Plugging digital holesMitigating cybercrime risks is a shared responsibility that calls for collaboration with the private sector.
The incidents of cybercrimes are rising globally, and Nepal is no exception. The country has faced security breaches on government websites, on and off. The most recent cyber attack was on a Singha Durbar server. Before that, the Department of Passports was attacked in 2017 while 58 government sites were hacked in the same year, putting national security at risk. Further, the devices that people use and the websites they visit not only benefit them but also make them vulnerable to malicious cyber activities like phishing, one-time password fraud, violence, revenge porn, banking thefts and cyberbullying. Cyber attacks and crimes have vastly evolved and Nepal is grossly ill-prepared to deal with them.
The country has the Electronic Transaction Act, 2008 as its cyber law. But due to lack of necessary amendments, it fails to cover the ever-evolving cybercrimes or to add to the security of our online infrastructure. The government had drafted Cybercrime Act-2018, but it is yet to see the light of day. With weak laws on online security, our cyberspace has become a gold mine for innovative, complex attacks and hackers.

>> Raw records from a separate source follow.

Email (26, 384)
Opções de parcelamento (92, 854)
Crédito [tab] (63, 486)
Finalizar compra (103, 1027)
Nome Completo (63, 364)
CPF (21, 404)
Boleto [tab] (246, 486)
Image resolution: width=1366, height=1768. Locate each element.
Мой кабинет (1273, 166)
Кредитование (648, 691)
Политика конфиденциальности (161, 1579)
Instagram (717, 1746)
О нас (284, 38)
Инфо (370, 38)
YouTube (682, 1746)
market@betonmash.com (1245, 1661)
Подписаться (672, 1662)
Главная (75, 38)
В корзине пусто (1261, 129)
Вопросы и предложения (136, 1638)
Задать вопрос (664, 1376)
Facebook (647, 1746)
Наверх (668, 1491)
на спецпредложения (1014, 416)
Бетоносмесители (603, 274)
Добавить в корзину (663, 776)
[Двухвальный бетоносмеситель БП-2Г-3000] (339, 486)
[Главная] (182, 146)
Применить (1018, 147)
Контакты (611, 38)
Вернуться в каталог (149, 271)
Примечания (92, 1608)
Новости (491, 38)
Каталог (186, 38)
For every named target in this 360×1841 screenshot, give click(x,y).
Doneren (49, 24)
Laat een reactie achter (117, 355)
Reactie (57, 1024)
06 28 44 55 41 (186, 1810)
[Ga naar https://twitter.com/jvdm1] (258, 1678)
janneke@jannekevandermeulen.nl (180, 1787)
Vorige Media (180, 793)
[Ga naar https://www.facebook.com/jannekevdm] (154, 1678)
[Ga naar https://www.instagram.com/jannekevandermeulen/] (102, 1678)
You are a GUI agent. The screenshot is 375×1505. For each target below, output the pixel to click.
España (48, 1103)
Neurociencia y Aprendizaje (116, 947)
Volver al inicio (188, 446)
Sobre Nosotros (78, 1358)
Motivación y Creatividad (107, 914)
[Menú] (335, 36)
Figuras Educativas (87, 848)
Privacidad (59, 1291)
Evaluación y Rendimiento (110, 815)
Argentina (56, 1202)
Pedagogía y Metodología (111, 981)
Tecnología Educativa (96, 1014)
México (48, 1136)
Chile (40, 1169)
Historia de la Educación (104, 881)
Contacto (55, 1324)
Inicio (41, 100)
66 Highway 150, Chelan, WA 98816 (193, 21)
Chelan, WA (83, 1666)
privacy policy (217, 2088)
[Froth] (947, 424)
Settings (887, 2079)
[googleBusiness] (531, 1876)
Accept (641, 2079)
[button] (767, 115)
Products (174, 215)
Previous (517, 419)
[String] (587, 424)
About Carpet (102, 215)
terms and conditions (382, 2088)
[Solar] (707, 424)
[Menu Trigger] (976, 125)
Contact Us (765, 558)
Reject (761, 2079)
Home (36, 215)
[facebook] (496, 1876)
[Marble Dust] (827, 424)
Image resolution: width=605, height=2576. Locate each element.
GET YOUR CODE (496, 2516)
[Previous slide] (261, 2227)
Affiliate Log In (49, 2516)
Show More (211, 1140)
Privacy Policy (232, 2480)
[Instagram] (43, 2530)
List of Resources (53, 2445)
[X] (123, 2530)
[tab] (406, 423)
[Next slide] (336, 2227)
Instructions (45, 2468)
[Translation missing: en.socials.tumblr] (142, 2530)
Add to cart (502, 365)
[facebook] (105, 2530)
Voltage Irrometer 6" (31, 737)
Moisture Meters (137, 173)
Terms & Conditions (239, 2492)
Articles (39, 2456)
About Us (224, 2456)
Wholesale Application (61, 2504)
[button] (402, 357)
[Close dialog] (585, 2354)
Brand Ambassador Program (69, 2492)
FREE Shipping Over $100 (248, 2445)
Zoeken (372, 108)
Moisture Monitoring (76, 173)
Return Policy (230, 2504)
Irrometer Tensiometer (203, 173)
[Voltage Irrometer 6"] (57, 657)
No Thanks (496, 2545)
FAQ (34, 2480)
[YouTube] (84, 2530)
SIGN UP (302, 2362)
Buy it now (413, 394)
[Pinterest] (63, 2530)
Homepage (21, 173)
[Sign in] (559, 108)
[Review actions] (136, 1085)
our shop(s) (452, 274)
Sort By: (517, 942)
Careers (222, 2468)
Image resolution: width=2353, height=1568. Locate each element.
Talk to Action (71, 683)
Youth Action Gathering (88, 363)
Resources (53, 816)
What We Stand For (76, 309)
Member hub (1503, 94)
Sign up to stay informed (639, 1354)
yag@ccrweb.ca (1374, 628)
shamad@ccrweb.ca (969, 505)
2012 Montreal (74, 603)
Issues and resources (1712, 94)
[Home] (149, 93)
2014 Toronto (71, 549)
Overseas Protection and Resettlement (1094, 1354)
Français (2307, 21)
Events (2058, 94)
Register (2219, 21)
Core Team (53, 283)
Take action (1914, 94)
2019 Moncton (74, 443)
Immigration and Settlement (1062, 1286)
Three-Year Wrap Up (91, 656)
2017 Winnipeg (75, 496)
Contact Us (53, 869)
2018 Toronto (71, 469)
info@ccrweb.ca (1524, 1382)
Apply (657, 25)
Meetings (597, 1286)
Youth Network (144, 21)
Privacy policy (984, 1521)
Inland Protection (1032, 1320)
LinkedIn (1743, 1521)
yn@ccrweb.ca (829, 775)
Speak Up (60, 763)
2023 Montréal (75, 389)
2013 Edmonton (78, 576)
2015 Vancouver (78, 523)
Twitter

Cyberattacks, like the internet, know no boundaries. Recently, cyberspace has also been used for geo-political attacks. The recent kind of distributed denial of service (DDoS) attack on Nepal’s websites has mostly been used in geo-political conflicts, notably in the Russian-Ukraine war. Netscout, a US-based cybersecurity company, reported over 6 million DDoS attacks in the first half of 2022, most of which corresponded with national or regional tensions. DDoS attacks in Finland increased by 258 percent year-on-year in response to its announcement to apply for NATO membership. Even during Nancy Pelosi’s visit to Taiwan last year, the website of the presidential office of Taiwan faced DDoS attacks.
Nepal’s National Information Technology Centre (NITC) reported that no data was compromised in the recent attack but given the gravity of DDoS attacks, experts highlight the necessity of thorough digital forensic examinations. As per the Global Cybersecurity Index which measures the commitments of countries at a global level assessing legal, technical, and organisational measures, and capacity development and cooperation, Nepal moved up to the 94th position in 2020 from 106th in 2018. But the country’s overall score remains low at 44.99 (out of 100 points) among 182 countries indexed. This in turn calls for Nepal to do more to buttress its cybersecurity technologies and invest in robust defence mechanisms.
It is high time Nepal worked on cybercrimes-related prevention, detection and response mechanisms by enacting solid laws. The focus should be on creating opportunities for adept ethical hackers who can keep abreast of current evolutions in cybercrimes and help the government in this regard. It is also vital to raise awareness among internet subscribers in Nepal (36.99 million) on new forms of cybercrimes, to test and monitor online infrastructures regularly, and to update laws. Mitigating cybercrime risks is a shared responsibility that calls for collaboration with the private sector involved in cybersecurity. If we do not start working on these areas immediately, digital transformation will continue to be a chimaera. The country could also find itself at the end of increasingly sophisticated cyber attacks, leading to the leakage of sensitive personal data of millions of Nepalis and compromising national security.